### Prompt
Put every line of the items below into a Markdown table with the columns Row and Line. Number the rows in order and leave out blank lines.

### Records from a dataset

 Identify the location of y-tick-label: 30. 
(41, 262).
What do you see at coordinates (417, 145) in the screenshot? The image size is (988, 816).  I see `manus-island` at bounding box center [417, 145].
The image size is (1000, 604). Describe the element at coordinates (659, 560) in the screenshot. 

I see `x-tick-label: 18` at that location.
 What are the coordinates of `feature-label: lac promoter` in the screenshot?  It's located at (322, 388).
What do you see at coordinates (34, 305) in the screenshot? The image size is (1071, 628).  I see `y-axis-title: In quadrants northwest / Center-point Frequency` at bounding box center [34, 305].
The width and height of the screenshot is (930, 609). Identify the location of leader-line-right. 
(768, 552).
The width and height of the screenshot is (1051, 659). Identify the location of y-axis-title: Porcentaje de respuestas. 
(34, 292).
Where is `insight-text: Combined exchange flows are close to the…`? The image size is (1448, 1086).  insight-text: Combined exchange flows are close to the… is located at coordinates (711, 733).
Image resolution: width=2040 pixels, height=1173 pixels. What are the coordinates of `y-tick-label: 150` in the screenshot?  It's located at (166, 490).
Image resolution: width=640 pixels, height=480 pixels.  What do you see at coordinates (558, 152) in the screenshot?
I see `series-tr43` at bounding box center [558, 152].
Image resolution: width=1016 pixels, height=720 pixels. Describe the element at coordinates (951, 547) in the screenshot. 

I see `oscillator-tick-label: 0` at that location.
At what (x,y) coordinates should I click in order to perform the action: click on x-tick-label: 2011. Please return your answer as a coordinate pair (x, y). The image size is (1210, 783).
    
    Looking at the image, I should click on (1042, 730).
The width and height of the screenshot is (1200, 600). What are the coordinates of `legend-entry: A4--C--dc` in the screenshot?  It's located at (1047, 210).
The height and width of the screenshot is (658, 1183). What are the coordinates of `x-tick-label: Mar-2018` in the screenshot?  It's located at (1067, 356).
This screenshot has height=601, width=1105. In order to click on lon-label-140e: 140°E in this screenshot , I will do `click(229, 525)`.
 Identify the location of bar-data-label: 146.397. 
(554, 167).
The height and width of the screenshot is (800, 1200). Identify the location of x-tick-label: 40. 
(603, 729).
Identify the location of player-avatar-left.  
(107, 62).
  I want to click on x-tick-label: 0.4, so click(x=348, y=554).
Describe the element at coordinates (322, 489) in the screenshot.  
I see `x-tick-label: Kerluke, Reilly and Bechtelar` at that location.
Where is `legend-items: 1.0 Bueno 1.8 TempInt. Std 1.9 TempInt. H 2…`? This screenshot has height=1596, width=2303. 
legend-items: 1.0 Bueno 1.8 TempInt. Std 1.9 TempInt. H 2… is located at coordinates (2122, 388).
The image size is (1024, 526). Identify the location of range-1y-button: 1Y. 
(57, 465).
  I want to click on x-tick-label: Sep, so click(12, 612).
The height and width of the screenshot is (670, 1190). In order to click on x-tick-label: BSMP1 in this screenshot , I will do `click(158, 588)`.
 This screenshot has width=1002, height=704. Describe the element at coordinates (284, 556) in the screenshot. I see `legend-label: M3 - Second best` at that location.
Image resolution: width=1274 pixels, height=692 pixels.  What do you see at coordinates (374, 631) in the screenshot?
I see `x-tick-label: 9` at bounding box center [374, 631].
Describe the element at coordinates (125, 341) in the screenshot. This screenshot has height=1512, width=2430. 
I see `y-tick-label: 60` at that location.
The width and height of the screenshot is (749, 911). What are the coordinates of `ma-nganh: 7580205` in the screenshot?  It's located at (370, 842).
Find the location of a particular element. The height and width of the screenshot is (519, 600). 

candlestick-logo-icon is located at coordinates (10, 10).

### Task response
| Row | Line |
|---|---|
| 1 |  Identify the location of y-tick-label: 30.  |
| 2 | (41, 262). |
| 3 | What do you see at coordinates (417, 145) in the screenshot? The image size is (988, 816).  I see `manus-island` at bounding box center [417, 145]. |
| 4 | The image size is (1000, 604). Describe the element at coordinates (659, 560) in the screenshot.  |
| 5 | I see `x-tick-label: 18` at that location. |
| 6 |  What are the coordinates of `feature-label: lac promoter` in the screenshot?  It's located at (322, 388). |
| 7 | What do you see at coordinates (34, 305) in the screenshot? The image size is (1071, 628).  I see `y-axis-title: In quadrants northwest / Center-point Frequency` at bounding box center [34, 305]. |
| 8 | The width and height of the screenshot is (930, 609). Identify the location of leader-line-right.  |
| 9 | (768, 552). |
| 10 | The width and height of the screenshot is (1051, 659). Identify the location of y-axis-title: Porcentaje de respuestas.  |
| 11 | (34, 292). |
| 12 | Where is `insight-text: Combined exchange flows are close to the…`? The image size is (1448, 1086).  insight-text: Combined exchange flows are close to the… is located at coordinates (711, 733). |
| 13 | Image resolution: width=2040 pixels, height=1173 pixels. What are the coordinates of `y-tick-label: 150` in the screenshot?  It's located at (166, 490). |
| 14 | Image resolution: width=640 pixels, height=480 pixels.  What do you see at coordinates (558, 152) in the screenshot? |
| 15 | I see `series-tr43` at bounding box center [558, 152]. |
| 16 | Image resolution: width=1016 pixels, height=720 pixels. Describe the element at coordinates (951, 547) in the screenshot.  |
| 17 | I see `oscillator-tick-label: 0` at that location. |
| 18 | At what (x,y) coordinates should I click in order to perform the action: click on x-tick-label: 2011. Please return your answer as a coordinate pair (x, y). The image size is (1210, 783). |
| 19 |     Looking at the image, I should click on (1042, 730). |
| 20 | The width and height of the screenshot is (1200, 600). What are the coordinates of `legend-entry: A4--C--dc` in the screenshot?  It's located at (1047, 210). |
| 21 | The height and width of the screenshot is (658, 1183). What are the coordinates of `x-tick-label: Mar-2018` in the screenshot?  It's located at (1067, 356). |
| 22 | This screenshot has height=601, width=1105. In order to click on lon-label-140e: 140°E in this screenshot , I will do `click(229, 525)`. |
| 23 |  Identify the location of bar-data-label: 146.397.  |
| 24 | (554, 167). |
| 25 | The height and width of the screenshot is (800, 1200). Identify the location of x-tick-label: 40.  |
| 26 | (603, 729). |
| 27 | Identify the location of player-avatar-left.   |
| 28 | (107, 62). |
| 29 |   I want to click on x-tick-label: 0.4, so click(x=348, y=554). |
| 30 | Describe the element at coordinates (322, 489) in the screenshot.   |
| 31 | I see `x-tick-label: Kerluke, Reilly and Bechtelar` at that location. |
| 32 | Where is `legend-items: 1.0 Bueno 1.8 TempInt. Std 1.9 TempInt. H 2…`? This screenshot has height=1596, width=2303.  |
| 33 | legend-items: 1.0 Bueno 1.8 TempInt. Std 1.9 TempInt. H 2… is located at coordinates (2122, 388). |
| 34 | The image size is (1024, 526). Identify the location of range-1y-button: 1Y.  |
| 35 | (57, 465). |
| 36 |   I want to click on x-tick-label: Sep, so click(12, 612). |
| 37 | The height and width of the screenshot is (670, 1190). In order to click on x-tick-label: BSMP1 in this screenshot , I will do `click(158, 588)`. |
| 38 |  This screenshot has width=1002, height=704. Describe the element at coordinates (284, 556) in the screenshot. I see `legend-label: M3 - Second best` at that location. |
| 39 | Image resolution: width=1274 pixels, height=692 pixels.  What do you see at coordinates (374, 631) in the screenshot? |
| 40 | I see `x-tick-label: 9` at bounding box center [374, 631]. |
| 41 | Describe the element at coordinates (125, 341) in the screenshot. This screenshot has height=1512, width=2430.  |
| 42 | I see `y-tick-label: 60` at that location. |
| 43 | The width and height of the screenshot is (749, 911). What are the coordinates of `ma-nganh: 7580205` in the screenshot?  It's located at (370, 842). |
| 44 | Find the location of a particular element. The height and width of the screenshot is (519, 600).  |
| 45 | candlestick-logo-icon is located at coordinates (10, 10). |